SUBMARINO

Submarino (Idem)

Dirigido por: Thomas Vinterberg.

Duração: 105 minutos.


Este já vi na repescagem da mostra, fui por causa do diretor, o mesmo do primeiro filme do Dogma 95, festa de família. Gosto bastante de outros filmes que vi do diretor, inclusive, já resenhei dois aqui no blog, o próprio Festa de família e o Querida Wendy.

Submarino é sobre dois irmãos, começa com cenas, dos irmãos com um outro irmão, recém-nascido, eles sempre ficam cuidando do irmão, enquanto a mãe sai para beber e farrear. Eles são crianças e vendo a mãe, também querem beber e fumar, se divertem ouvindo musica e por momentos acabam esquecendo do bebê, o que a mãe já abandonou. Até que o bebê morre de fome.

Alguns anos  se passam e vemos o irmão mais velho novamente, ele acabou de sair da cadeia e vive, uma vida violenta, com muitas bebidas e totalmente triste. Mora num quarto de pensão e tem um relacionamento totalmente violento com uma mulher que mora também na pensão. Sua vida não passa de beber, brigar e transar violentamente com a mulher da pensão.

O irmão mais novo tem um filho e depois de perder a esposa, vive atrás de conseguir dinheiro para poder sustentar o filho e de largar as drogas. Ele então, depois de pegar a herança da mãe, resolve investir o dinheiro em drogas e revenda-las, agora ele vive apenas do tráfico e consegue dar uma vida melhor para o filho, que tem o que comer e vestir agora.

Os dois irmãos se cruzam em alguns momentos, sempre em momentos ruins para os dois. Eles não conseguem se acertar mais na vida. Mostrando que o que acontece na infância pode e influência o resto da vida.

O titulo do filme, Submarino, deve ser alguma brincadeira de criança, mostrando eles debaixo do lençol com uma lanterna, falando sobre coisas infantis. O tom azul de todo o filme, também reforça o titulo do filme, por que o submarino viajar no fundo do mar, e nos mares do norte da Europa são mais azuis do que verdes, como o que vemos no Brasil.

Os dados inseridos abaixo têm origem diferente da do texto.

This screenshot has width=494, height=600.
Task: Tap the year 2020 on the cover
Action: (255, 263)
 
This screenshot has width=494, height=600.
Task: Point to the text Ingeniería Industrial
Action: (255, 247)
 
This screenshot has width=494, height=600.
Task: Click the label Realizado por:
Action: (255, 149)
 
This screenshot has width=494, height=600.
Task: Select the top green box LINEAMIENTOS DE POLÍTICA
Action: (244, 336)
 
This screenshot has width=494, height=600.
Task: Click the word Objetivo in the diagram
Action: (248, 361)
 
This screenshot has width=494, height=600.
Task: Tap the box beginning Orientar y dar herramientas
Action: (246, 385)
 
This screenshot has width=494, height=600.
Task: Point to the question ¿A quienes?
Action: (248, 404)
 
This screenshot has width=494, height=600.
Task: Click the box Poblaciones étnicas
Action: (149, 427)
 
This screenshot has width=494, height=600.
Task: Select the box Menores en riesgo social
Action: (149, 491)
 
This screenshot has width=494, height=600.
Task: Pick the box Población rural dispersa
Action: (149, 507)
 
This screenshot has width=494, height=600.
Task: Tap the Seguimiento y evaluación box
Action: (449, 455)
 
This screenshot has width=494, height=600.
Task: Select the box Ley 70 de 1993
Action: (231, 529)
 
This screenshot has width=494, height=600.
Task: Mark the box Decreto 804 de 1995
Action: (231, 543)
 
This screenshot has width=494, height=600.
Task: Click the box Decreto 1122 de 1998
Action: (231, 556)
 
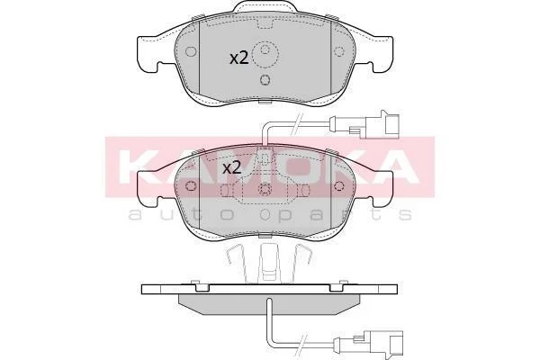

Submarino foi filmado em 16mm, mostrando que se pode fazer um filme bom, utilizando poucos recursos. Um filme com uma estória em que a infância pode influenciar na vida dos adultos. Se não se consegue esquecer o passado, pode-se ter um futuro muito complicado, não conseguindo superar o que há de ruim na vida, vivendo através de lembranças, o que não traz uma evolução para o ser humano.

Este filme do Vinterberg que mantém o tom psicológico em seus filmes muito pesado, mostra um lado do ser humano, que em muitos locais, fazem serial killers e pessoas que nunca conseguem se encaixar num modo de viver socialmente, porque não conseguem acreditar no ser humano, porque a única pessoa que acharam que podiam confiar, foi a única pessoa que os agrediram profundamente. O filme tem uma violência psicológica bem pesada, muito agressiva. O que não se vê muito em filmes. Mas que o Vinterberg mostra de forma sórdica e psicologicamente agressiva, uma realidade que muitos escondem e tentam não lembrar nunca mais.

Vale a pena assistir o filme por diversos aspectos, apesar do Lars Von Trier ter feito a fama que fez, depois do Dogma 95, Vinterberg se mantém vivo e totalmente realista com suas idéias e mostrando um lado triste e horrível do ser humano, mas que existe em mais lugares do que acreditamos que exista. Veja!